TASK OBJECTIVE: Only the line containing "The image size is (1491, 727)." and the lines after it, through the end of the entries, should be output exactly.

*** INFORMATION PROVIDED ***

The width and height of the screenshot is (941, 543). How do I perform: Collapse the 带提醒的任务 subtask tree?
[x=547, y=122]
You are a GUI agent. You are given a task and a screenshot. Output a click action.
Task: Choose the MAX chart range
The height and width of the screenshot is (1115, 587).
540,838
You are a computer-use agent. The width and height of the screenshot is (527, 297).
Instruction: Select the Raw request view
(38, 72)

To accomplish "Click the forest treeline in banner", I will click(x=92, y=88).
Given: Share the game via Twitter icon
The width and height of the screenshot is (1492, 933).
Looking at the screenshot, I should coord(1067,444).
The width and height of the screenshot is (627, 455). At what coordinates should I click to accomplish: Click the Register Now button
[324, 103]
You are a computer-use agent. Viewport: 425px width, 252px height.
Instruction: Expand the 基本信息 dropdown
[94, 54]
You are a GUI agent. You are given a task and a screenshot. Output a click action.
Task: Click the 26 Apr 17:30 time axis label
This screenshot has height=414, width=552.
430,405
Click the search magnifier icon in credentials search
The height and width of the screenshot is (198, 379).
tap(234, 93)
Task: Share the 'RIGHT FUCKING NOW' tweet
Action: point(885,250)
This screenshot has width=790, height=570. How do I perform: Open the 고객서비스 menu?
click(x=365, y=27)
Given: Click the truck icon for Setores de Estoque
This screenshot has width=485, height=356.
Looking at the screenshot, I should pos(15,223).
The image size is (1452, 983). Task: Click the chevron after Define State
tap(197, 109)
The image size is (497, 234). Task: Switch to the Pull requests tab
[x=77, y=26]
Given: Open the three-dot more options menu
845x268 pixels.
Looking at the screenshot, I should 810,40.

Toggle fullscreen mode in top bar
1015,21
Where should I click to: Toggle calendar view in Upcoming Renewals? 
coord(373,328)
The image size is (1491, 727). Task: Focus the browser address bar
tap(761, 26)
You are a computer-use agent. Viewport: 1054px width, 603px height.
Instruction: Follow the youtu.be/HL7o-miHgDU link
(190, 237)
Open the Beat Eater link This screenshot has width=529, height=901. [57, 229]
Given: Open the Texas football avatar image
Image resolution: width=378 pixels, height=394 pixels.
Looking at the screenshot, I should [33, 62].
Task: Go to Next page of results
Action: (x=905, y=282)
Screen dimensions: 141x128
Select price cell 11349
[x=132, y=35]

*** End of INFORMATION PROVIDED ***

SOLUTION TO THIS TASK:
The image size is (1491, 727). Task: Focus the browser address bar
tap(761, 26)
You are a computer-use agent. Viewport: 1054px width, 603px height.
Instruction: Follow the youtu.be/HL7o-miHgDU link
(190, 237)
Open the Beat Eater link This screenshot has width=529, height=901. [57, 229]
Given: Open the Texas football avatar image
Image resolution: width=378 pixels, height=394 pixels.
Looking at the screenshot, I should [33, 62].
Task: Go to Next page of results
Action: (x=905, y=282)
Screen dimensions: 141x128
Select price cell 11349
[x=132, y=35]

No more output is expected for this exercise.